Recent advancements in Speech technology have shown that ASR systems can work on par with humans. To build a good ASR system requires large amounts of training data and high-end computational resources.

However, when it comes to Indian languages, not everyone, especially academic institutions and startups, have access to these resources. As a part of this challenge, we will be releasing speech data in Hindi, Tamil and Indian-English. Everyone who participates in this challenge will then be free to use this data for research purposes.

Data Set Details

The data set comprises of Hindi, Tamil and Indian-English read and conversational speech data along with the corresponding transcriptions. This speech data was collected by Speech Lab IITM and several startups. We will be releasing approximately 490 hours of speech data in this challenge round. The details of the data sets released for this challenge are as follows:

HINDI: 188.1 hours

  • Train set - 178.4 hours

  • Development set - 4.8 hours

  • Evaluation set - 4.9 hours

TAMIL: 112.2 hours

  • Train set - 104.5 hours

  • Development set - 3.9 hours

  • Evaluation set - 3.8 hours

INDIAN ENGLISH: 190.3 hours

  • Train set - 179.5 hours

  • Development set - 5.4 hours

  • Evaluation set - 5.4 hours

Lexicon has also been made available. The lexicon was generated using the Unified-parser (Hindi and Tamil) and CMU Lexicon tool (Indian-English). The Hindi and English data released in this challenge includes the Hindi data released in the first challenge and "IITM" English data released in the second challenge respectively. So approximately 490 hours + 200 hours (NPTEL data from second challenge) = 690 hours of transcribed speech data has been released through these three challenges.

How to Participate

  • Enroll yourself by registering on this link: Register Now!

  • Registering on the above link provides access to the user license and download the training and test data for the challenge

  • The download link should be mailed within 24 hours of registering. Please reach out to us if you do not hear from us even after 24 hours.

Challenge

  • The participants are expected to submit their results on the evaluation data.

  • The evaluation data will be made available only when the submission portal is opened, i.e., 7th July 2021 14th of July 2021.

  • The links to download evaluation sets will be mailed to all the registered participants.

  • The challenge will have two streams:

    • Closed Challenge: Only the training data distributed as part of the challenge can be used to train the models (both acoustic and language models). Please do not use dev set data.

    • Open Challenge: You can use any external/additional data to train the acoustic and language models. Please note that "Hindi data" from our first challenge and "IITM English data" from our second challenge cannot be used in this open challenge.
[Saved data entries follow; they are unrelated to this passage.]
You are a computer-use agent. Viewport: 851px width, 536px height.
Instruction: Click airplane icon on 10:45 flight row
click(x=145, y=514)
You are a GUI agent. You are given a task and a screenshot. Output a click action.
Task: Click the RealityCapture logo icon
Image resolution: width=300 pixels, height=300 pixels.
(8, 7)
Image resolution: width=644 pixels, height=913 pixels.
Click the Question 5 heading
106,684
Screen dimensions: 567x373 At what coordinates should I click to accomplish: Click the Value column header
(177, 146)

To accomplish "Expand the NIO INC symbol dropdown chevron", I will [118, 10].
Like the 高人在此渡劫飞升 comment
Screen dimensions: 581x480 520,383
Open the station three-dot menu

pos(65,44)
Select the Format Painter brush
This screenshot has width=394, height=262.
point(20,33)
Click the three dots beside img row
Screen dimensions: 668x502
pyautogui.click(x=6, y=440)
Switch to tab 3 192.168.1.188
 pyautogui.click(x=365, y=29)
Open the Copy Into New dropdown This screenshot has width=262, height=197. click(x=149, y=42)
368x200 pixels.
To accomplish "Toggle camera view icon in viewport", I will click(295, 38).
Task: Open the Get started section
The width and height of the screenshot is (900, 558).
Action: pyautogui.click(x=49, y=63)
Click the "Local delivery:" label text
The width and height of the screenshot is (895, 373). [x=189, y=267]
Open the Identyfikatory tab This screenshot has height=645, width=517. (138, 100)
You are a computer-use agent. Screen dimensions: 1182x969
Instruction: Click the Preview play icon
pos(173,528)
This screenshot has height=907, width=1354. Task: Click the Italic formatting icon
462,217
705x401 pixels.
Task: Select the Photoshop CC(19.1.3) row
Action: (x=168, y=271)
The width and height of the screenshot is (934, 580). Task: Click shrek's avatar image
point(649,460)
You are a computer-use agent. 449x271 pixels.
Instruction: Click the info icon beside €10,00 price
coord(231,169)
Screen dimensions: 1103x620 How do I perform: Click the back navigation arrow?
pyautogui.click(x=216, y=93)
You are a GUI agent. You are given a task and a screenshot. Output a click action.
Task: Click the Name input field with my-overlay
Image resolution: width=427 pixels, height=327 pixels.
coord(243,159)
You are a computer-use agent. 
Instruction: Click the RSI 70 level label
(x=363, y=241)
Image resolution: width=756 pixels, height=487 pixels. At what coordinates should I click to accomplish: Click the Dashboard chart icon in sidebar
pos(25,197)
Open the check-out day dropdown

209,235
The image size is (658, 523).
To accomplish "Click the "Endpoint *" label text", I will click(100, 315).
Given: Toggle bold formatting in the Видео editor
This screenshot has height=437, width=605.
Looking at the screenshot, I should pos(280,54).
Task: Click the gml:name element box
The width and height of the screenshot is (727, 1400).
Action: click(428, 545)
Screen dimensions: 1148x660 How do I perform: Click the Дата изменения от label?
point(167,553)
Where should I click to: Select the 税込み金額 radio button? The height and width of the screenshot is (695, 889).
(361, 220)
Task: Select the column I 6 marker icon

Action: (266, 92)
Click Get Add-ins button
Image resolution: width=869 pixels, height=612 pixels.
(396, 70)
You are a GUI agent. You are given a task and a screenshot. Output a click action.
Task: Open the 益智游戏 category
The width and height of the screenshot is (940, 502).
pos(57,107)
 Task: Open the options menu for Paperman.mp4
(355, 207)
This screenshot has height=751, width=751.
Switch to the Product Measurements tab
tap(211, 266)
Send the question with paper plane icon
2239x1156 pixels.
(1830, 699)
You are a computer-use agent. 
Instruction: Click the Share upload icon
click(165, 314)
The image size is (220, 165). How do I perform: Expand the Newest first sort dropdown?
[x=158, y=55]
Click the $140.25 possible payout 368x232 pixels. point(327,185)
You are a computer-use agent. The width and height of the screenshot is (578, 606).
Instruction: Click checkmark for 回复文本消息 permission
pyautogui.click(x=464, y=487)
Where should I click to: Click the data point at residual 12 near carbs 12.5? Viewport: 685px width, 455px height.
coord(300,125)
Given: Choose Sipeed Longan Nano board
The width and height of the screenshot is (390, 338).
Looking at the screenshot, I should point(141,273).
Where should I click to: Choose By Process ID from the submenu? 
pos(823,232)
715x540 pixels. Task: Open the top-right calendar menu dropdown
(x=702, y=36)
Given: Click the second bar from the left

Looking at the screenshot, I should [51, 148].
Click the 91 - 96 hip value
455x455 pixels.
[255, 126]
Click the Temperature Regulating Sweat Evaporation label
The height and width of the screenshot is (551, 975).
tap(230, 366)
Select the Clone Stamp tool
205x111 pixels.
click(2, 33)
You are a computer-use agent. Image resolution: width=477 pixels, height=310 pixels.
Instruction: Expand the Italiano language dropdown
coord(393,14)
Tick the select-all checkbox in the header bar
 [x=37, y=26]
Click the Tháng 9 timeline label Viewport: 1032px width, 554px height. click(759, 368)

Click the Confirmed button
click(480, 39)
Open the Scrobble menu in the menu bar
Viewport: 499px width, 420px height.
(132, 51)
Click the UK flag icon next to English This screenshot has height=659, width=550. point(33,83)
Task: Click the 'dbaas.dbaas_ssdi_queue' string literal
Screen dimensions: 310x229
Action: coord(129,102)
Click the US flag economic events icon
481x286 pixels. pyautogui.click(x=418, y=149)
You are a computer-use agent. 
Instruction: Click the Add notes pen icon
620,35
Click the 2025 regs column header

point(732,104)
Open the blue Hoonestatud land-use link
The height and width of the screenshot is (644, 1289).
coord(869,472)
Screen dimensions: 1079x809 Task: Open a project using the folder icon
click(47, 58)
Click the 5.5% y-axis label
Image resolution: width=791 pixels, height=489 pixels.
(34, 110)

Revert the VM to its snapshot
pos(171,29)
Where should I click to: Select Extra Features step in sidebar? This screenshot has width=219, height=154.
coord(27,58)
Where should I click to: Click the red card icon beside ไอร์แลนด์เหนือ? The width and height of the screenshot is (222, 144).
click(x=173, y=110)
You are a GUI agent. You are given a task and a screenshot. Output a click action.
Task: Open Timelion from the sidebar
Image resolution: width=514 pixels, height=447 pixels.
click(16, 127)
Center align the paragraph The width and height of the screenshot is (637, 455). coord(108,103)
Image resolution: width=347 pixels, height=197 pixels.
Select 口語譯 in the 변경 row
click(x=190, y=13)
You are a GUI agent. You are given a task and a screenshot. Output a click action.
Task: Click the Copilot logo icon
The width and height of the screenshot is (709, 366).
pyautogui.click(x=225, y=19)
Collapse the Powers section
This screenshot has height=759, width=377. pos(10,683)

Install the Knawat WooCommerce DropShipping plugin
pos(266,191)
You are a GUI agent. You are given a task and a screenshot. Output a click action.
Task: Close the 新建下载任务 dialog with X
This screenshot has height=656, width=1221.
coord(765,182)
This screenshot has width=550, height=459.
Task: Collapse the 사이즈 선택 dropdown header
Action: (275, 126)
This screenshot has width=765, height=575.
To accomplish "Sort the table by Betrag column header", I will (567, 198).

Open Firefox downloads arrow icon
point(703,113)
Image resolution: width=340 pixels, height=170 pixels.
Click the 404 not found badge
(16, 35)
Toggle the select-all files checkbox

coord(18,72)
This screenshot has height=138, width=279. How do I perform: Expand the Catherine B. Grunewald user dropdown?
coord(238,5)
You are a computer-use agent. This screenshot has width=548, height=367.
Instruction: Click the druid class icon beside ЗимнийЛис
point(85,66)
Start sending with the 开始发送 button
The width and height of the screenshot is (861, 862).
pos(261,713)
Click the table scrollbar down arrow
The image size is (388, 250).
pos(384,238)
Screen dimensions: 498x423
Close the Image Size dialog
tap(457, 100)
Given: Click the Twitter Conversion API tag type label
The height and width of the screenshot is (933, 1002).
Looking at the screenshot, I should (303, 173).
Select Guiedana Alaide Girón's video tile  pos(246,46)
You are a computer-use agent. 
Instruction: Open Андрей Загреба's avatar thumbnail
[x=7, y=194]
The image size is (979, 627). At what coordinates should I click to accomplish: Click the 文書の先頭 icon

But the "200 hour NPTEL English" data from second challenge can be used.

  • The participants can choose to submit their results to both streams or any one among them.

Submit results: Use submission portal submit your results.

  • The submission portal will open on 7th of July 2021 14th of July 2021 and closes on 14th of July 2021 21st of July 2021(midnight anywhere in the world, i.e., 12pm UTC on 21st of July 2021)

  • Submissions should include the ASR output produced by the system and a brief description of the system

  • The format of the decode files to be submitted will be shared soon.

  • Participating teams can submit a maximum of 10 submissions per team

  • Results will be displayed on a leader board throughout the period that the submission site is open

Important Dates

  • Release of training data, development data and, lexicon: May 13, 2021

  • Evaluation data release and opening of submission site: July 7th, 2021 July 14th, 2021

  • Closing of submission site: July 14th, 2021 July 21st, 2021(midnight anywhere in the world, i.e., 12pm UTC on July 21st, 2021)

  • Announcement of results: July 22nd, 2021

About Speech Lab IITM

Speech lab IIT Madras is headed by Prof. S. Umesh and is part of the Dept. of Electrical Engg. Our focus is on building state of the art speech recognition systems, especially in Indian languages. Our research interests are in low-resource modelling, multilingual speech recognition and speaker normalisation.